→ **WORK ITEM**: Reproduce from the records below, with no pictures, exactly the lines between the one containing "This screenshot has width=980, height=522." and the one containing "Image resolution: width=553", inclusive.

→ **GIVEN RECORDS**:
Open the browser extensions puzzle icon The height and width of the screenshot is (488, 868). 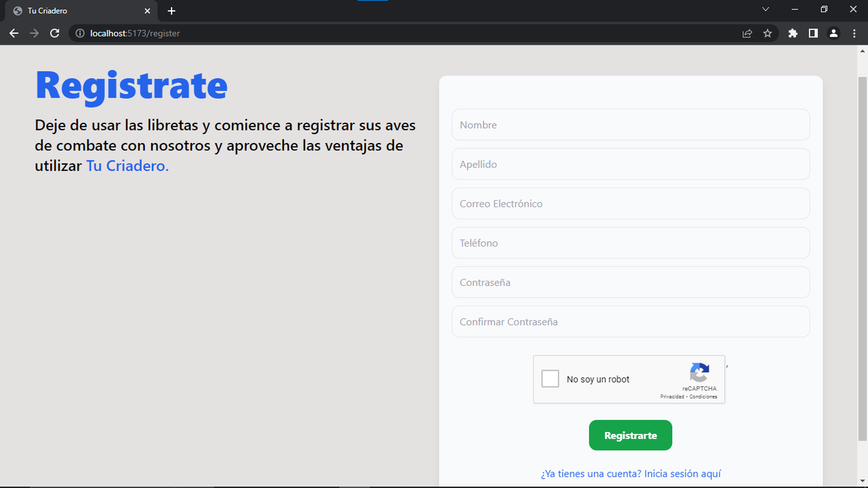pyautogui.click(x=792, y=33)
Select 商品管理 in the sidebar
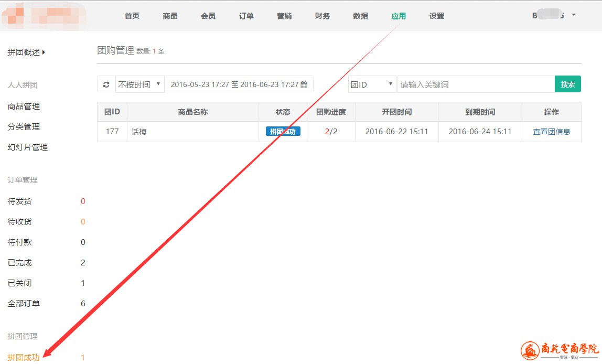 pos(24,106)
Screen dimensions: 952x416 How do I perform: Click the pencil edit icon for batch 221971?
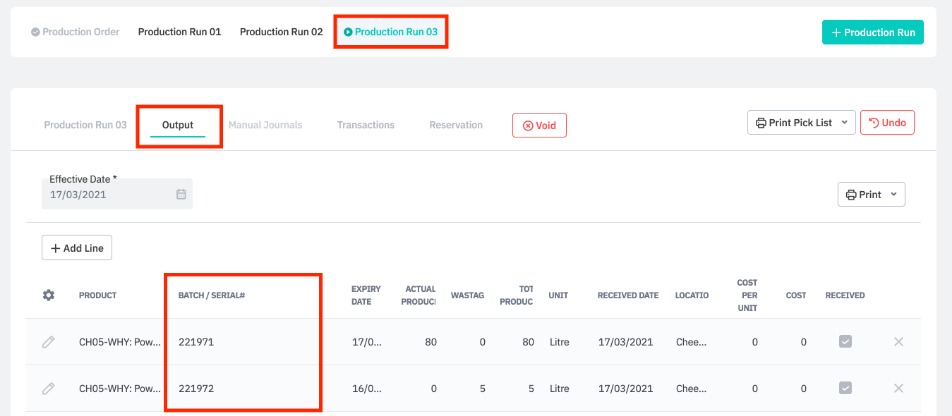[x=48, y=342]
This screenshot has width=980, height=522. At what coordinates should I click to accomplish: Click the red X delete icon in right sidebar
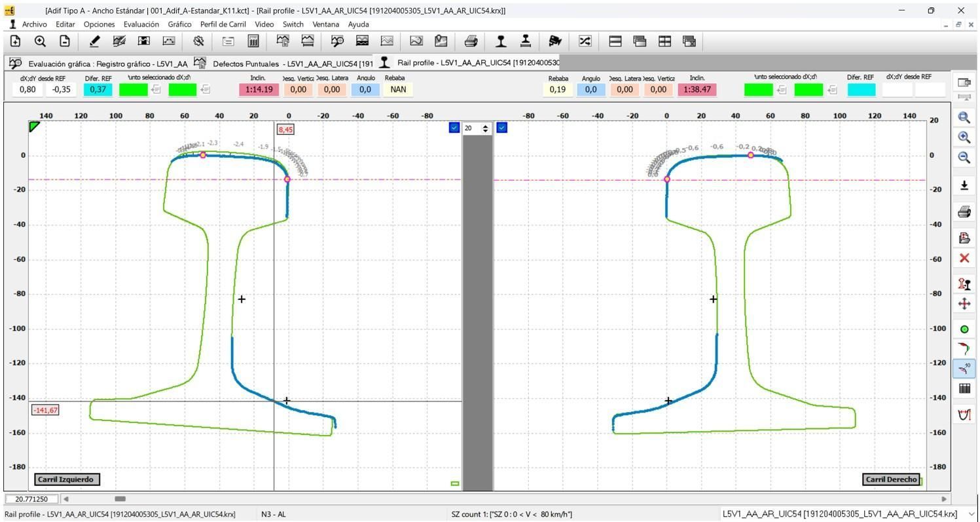[964, 258]
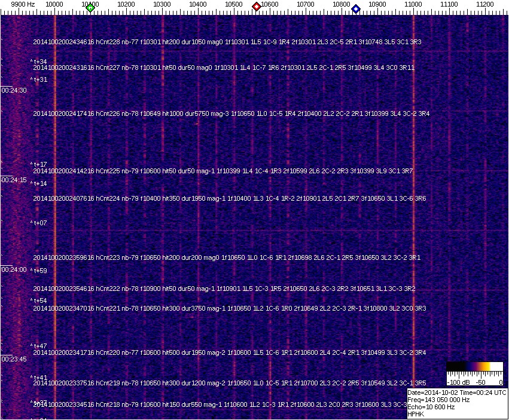Click the HPHK station label
This screenshot has width=509, height=420.
tap(416, 413)

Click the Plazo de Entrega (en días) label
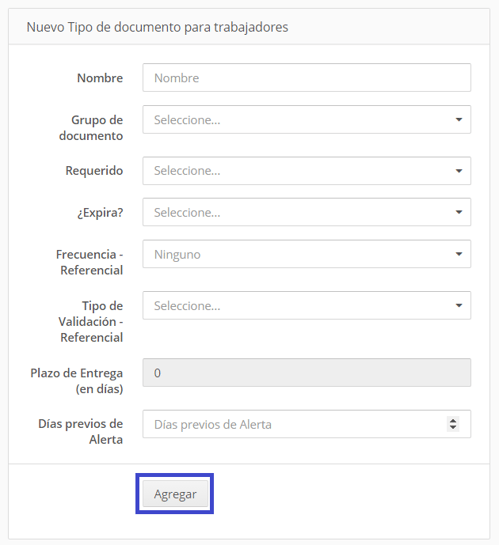76,381
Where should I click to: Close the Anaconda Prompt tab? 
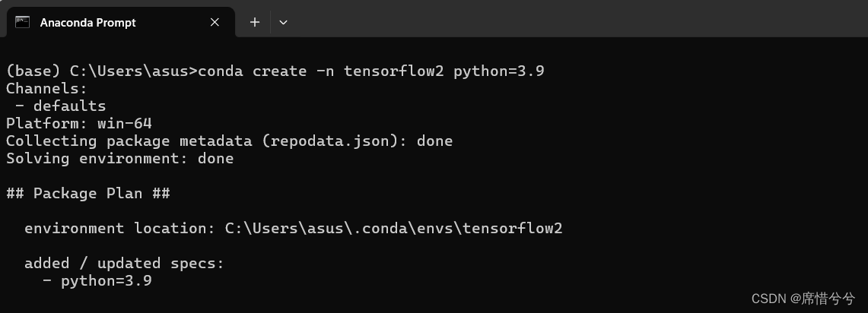[x=215, y=22]
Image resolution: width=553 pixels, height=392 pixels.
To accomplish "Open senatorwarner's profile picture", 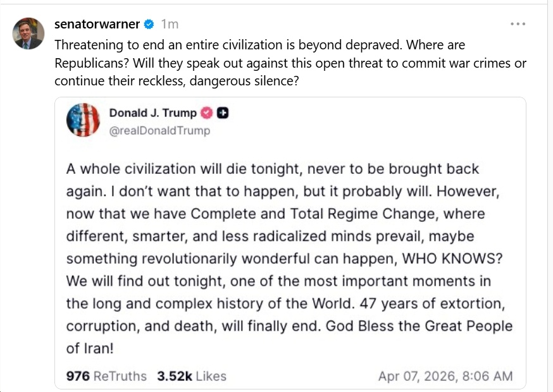I will [x=28, y=34].
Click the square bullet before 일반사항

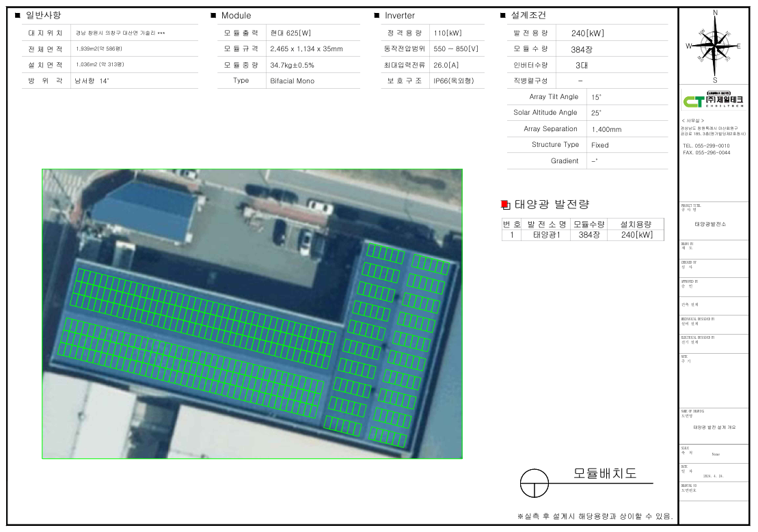click(x=18, y=15)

→ **FINISHED TASK**:
This screenshot has width=980, height=522. At what coordinates should I click to accomplish: Click the red X delete icon in right sidebar
[964, 258]
Click the HPHK station label
This screenshot has width=509, height=420.
tap(416, 413)

Click the Plazo de Entrega (en días) label
76,381
Where should I click to: Close the Anaconda Prompt tab? 
[x=215, y=22]
Image resolution: width=553 pixels, height=392 pixels.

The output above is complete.